Factor number 2: Punk was not given the promotional dollars that were afforded ELO or Journey, in fact, major labels viewed punk as a novelty and gave up after letting the first albums by thieir token punkers die on the vine. So the music had to reach mass via word of mouth, fanzines, independent labels, etc. Metal was also dead to the major labels by this point and had to survive via this method as well. The two genres are almost the same except for textural differences anyways, as the hybridization that took place in the mid-80s thru Black Flag, Metallica, et al. has borne out.
Another contributing factor was the mega-success of Fleetwood Mac and ELO and other AOR mainstays, which was unprecedented and forced record companies to scramble and consolidate their rosters.
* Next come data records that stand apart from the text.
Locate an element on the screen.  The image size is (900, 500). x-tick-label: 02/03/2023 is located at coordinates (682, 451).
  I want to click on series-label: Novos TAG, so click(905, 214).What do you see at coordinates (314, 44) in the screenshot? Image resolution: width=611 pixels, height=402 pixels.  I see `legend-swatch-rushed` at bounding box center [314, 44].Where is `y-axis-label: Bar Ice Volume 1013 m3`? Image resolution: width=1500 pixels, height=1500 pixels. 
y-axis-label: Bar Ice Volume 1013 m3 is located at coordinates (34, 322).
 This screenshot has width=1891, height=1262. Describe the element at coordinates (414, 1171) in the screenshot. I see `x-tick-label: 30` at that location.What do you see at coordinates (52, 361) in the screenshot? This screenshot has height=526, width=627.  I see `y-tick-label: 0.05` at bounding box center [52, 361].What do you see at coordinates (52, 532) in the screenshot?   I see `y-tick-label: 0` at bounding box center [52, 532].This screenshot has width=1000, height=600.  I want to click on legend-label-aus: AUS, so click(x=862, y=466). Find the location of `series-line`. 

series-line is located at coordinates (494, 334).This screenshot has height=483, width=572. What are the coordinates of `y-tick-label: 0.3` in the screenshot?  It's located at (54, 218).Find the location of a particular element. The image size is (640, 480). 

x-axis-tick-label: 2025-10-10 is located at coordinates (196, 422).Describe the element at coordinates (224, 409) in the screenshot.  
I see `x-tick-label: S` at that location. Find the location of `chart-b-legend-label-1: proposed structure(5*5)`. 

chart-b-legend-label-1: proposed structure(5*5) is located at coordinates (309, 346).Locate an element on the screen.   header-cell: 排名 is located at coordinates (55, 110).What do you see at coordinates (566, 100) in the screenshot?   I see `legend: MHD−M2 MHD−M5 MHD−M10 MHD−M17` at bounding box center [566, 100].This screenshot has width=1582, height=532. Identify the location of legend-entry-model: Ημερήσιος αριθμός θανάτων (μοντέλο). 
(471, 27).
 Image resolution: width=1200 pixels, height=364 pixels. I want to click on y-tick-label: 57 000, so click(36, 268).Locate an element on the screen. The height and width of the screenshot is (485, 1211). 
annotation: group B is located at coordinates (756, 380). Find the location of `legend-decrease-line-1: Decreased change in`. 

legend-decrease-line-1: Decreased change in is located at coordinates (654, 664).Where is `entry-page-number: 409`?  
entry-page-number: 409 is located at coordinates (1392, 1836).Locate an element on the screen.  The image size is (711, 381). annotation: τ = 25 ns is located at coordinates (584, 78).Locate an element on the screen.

Hundreds of promising-to-great bands were dropped from their labels because the big boys were now aiming for the level of a 10-million seller like "Rumors;" simply being good musicians and selling in the range of 100,000 to 500,000 wasn't good enough. Gone were the days when we saw albums like "An Evening With WildMan Fischer" or Skip Spencce's "Oar" released by major Labels- they were finished humoring the underground and now only courted the BIG markets. So the diversity and invention we were hearing in the undergound bubbling up to the surface via the Rock record industry wasn't getting air anymore by 1978.
An argument could be made that punk itself did more damage to the music than disco, beacause of it's famous "DIY" aesthetic- without the need for musicianship, the standards became lower and lower, and the listeners soon became accustomed to music played without skill or nuance, and singers without ability. This was not always the case, though...Punk produced bands of capable musicians as well as scamming no-talents.
However, there was great rock music being made during this time by punkers and metallers alike, AND by mainstream rock dudes as well...to single out one form over another gives tunnel-vision to a student of rock history. The myth that it as disco "killing" rock is just that: a myth. In truth, disco barely troubled rock listenership, instead attracting its own core of devotess. Sometimes the genres crossbred, providing new and innovative methods of producing rock (cf the Stones during this period, Chic, Flying Lizards).
Consult Joe Carducci's "Rock and the Pop NArcotic" for further inquiry.